«Avec de telles hausses, cela devient très compliqué pour les entreprises de ne pas les répercuter!»
Pierre-Alain L’Hôte, président de la FMB
Du jamais vu! «L’acier n’a jamais été aussi cher. Depuis la fin de l’année dernière, c’est exponentiel!» Voilà maintenant des mois qu’Ana Roch, qui dirige la succursale genevoise de la société vaudoise Ventilogaine, voit le prix de cette matière première grimper en flèche. Le kilo qui se vendait encore moins de 1 franc à l’automne 2020 a désormais allégrement franchi la barre des 2 francs. «Si on répercute cette hausse auprès de nos clients, on ne travaille plus. D’un autre côté, en achetant la matière première à un tel prix, nos marges se réduisent comme peau de chagrin.»
Un problème auquel s’ajoute celui des délais. Car, il y a pénurie. «Les stocks d’acier sont vides. Les quotas d’importation dépassés. Et, qui plus est, nos fournisseurs n’ont aucune visibilité sur la réception de la marchandise», décrit Ana Roch.
Touchant la Suisse romande, ce manque criant d’acier est en réalité européen voire mondial. L’une des principales causes: l’arrêt des fourneaux pendant la crise sanitaire.
Mais l’acier n’est pas la seule matière première dont les prix ont explosé ces derniers mois. Et ce pour diverses raisons (lire encadré).
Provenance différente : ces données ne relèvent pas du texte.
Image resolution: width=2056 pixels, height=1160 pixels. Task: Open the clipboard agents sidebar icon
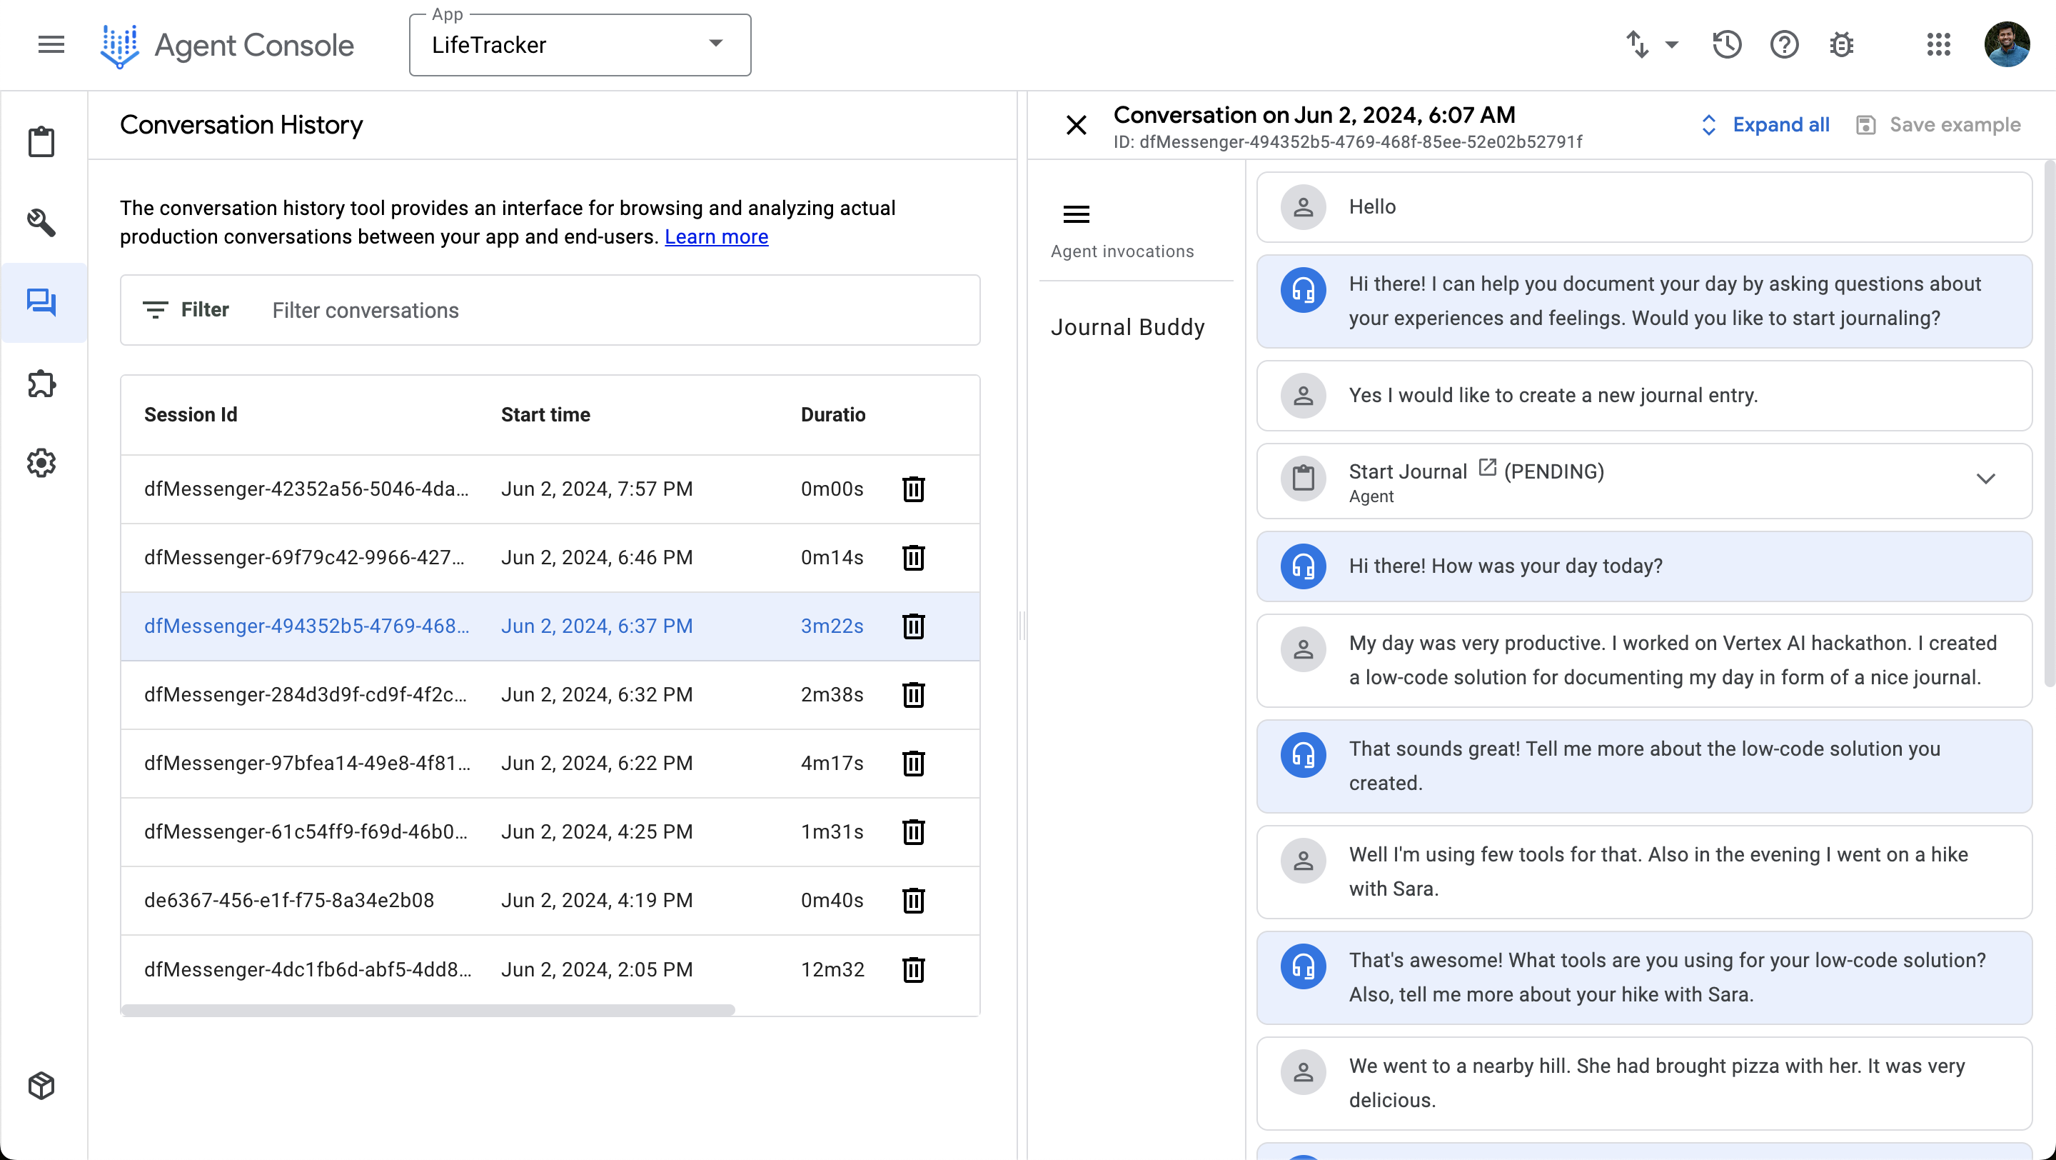click(42, 142)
Dans un courrier daté du 30 mars, la Fédération genevoise des métiers du bâtiment (FMB) alertait ses membres, soit 18 associations professionnelles regroupant 1400 entreprises: «Nous observons depuis quelques semaines des hausses substantielles des prix des matériaux de construction qui concernent tous les métiers ou presque.» Et de citer une hausse au 1er juillet de certains éléments PVC (tuyaux notamment) de plus de 50%, des éléments en bois de 35%, de l’isolant polyuréthane PIR de 26% et des profilés (en métal) de 45%.
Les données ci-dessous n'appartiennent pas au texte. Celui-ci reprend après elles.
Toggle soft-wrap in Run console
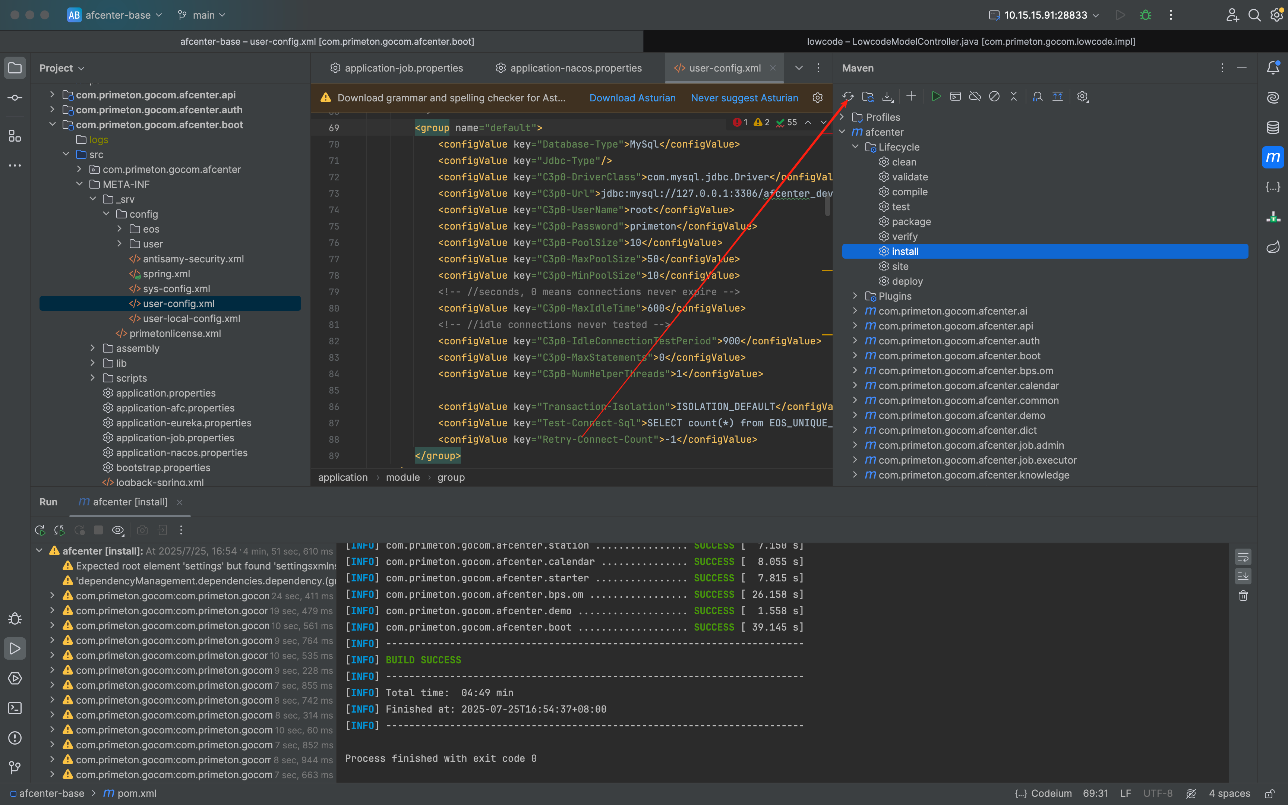The image size is (1288, 805). click(x=1243, y=557)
De son côté, le 19 mai, la Fédération vaudoise des entrepreneurs annonçait une légère reprise des affaires dans la construction mais précisait que «l’entier du secteur doit faire face à une pénurie de matériaux et de matières premières, ce qui allonge les délais et provoque une flambée des prix d’achat».
Prix bloqués
Le président de la FMB, Pierre-Alain L’Hôte explique: «Le principal souci, c’est que les contrats prévoient le plus souvent des prix bloqués. D’habitude, les éventuelles variations de prix sont faibles et sont du coup comprises dans le prix négocié forfaitairement. Mais avec de telles hausses, cela devient très compliqué pour les entreprises de ne pas les répercuter!» La problématique est particulièrement complexe pour les contrats en cours. Les chantiers qui s’exécutent aujourd’hui n’ont certainement pas été calculés en tenant compte des prix actuels. La FMB conseille donc à ses membres de mesurer l’impact financier réel et de chercher, dans le dialogue, une solution avec le client. Pour les futurs contrats, il s’agit de calculer l’offre de la façon la plus rigoureuse possible et de tenir compte de conséquences éventuelles sur les prix et les délais d’exécution. «Le risque, c’est que les promoteurs diffèrent certains projets en raison de l’incertitude sur les prix et les délais», poursuit le président de la FMB. De quoi craindre à moyen terme un coup d’arrêt de la construction qui pourrait avoir des répercussions sur les prix des logements mais aussi sur l’emploi dans le bâtiment. «Pour le moment, nous ne disposons pas d’information comme quoi certains métiers auraient dû stopper leur activité faute de matière première ou de fournitures, constate Pierre-Alain L’Hôte. On espère ne pas en arriver là. Et que la situation va se stabiliser d’ici la fin de l’année.»